Extracted records:
——————

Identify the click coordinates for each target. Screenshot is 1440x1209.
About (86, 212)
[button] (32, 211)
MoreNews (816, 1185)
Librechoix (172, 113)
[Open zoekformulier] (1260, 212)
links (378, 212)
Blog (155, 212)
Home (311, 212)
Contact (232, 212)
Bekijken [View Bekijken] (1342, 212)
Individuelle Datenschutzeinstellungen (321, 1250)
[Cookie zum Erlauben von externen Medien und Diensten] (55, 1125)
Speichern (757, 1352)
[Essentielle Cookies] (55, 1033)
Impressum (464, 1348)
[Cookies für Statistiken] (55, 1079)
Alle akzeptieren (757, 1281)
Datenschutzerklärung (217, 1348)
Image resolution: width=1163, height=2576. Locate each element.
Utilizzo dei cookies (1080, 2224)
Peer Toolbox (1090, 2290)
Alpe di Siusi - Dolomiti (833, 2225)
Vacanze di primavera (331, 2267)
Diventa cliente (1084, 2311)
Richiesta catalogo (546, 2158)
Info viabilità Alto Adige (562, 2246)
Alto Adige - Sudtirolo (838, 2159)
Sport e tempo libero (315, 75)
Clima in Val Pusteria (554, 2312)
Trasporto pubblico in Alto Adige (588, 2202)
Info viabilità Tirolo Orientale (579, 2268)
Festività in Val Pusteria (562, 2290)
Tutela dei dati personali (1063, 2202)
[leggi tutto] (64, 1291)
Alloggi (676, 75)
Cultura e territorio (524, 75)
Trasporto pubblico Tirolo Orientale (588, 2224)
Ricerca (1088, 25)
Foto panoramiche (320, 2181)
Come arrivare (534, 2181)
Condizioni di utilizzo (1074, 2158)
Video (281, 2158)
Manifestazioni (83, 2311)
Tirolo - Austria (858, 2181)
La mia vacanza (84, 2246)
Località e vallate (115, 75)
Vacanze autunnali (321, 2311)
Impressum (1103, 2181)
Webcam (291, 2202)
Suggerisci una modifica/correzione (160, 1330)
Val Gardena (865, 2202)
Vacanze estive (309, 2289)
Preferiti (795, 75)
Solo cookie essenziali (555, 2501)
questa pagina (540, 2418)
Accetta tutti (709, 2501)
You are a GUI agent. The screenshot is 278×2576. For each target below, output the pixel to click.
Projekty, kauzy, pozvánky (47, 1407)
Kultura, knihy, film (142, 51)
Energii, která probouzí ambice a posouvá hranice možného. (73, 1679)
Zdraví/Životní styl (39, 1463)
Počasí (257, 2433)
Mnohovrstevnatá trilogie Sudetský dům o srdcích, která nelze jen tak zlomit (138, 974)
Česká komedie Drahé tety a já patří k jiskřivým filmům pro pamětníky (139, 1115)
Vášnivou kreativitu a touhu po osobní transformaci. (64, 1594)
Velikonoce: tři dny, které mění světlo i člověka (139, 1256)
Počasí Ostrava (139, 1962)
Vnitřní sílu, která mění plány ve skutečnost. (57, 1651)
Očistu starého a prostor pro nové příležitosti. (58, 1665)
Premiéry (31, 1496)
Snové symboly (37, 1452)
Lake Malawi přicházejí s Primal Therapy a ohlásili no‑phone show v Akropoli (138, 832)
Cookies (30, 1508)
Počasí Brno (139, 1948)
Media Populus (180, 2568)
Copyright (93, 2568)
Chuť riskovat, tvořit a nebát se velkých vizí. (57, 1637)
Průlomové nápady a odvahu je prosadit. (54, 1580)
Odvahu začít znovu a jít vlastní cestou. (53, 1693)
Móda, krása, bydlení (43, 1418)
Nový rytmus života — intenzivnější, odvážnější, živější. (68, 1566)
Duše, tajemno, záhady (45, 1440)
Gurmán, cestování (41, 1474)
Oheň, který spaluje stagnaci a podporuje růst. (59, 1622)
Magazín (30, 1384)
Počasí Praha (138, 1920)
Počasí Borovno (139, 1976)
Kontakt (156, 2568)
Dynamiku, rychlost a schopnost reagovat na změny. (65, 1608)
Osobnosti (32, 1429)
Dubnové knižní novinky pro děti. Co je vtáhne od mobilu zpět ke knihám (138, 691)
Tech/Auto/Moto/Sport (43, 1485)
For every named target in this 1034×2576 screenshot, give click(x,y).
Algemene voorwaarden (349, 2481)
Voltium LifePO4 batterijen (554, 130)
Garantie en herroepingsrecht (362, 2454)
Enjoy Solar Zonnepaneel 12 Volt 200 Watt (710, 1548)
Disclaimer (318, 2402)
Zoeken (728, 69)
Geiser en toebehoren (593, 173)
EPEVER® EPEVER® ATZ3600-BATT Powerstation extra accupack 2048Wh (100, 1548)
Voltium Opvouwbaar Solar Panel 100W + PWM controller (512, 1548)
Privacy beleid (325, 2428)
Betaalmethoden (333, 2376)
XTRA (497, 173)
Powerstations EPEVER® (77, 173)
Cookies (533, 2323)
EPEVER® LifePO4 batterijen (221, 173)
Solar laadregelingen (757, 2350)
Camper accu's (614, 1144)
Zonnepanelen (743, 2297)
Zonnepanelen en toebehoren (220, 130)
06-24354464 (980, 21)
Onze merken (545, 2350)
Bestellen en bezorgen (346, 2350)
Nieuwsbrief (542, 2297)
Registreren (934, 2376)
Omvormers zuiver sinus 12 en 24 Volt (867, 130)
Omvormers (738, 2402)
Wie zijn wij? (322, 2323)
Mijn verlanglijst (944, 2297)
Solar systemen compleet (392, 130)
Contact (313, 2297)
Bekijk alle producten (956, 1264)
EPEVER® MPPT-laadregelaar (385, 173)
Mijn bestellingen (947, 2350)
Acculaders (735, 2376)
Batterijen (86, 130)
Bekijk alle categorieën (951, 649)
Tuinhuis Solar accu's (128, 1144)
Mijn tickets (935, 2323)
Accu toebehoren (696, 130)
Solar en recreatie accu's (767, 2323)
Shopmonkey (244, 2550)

——————

▸ **TASK STATEMENT**: Gather every line of the records above that contains the string "Zonnepanelen".

▸ **RESULT OF THE EXERCISE**:
Zonnepanelen (743, 2297)
Zonnepanelen en toebehoren (220, 130)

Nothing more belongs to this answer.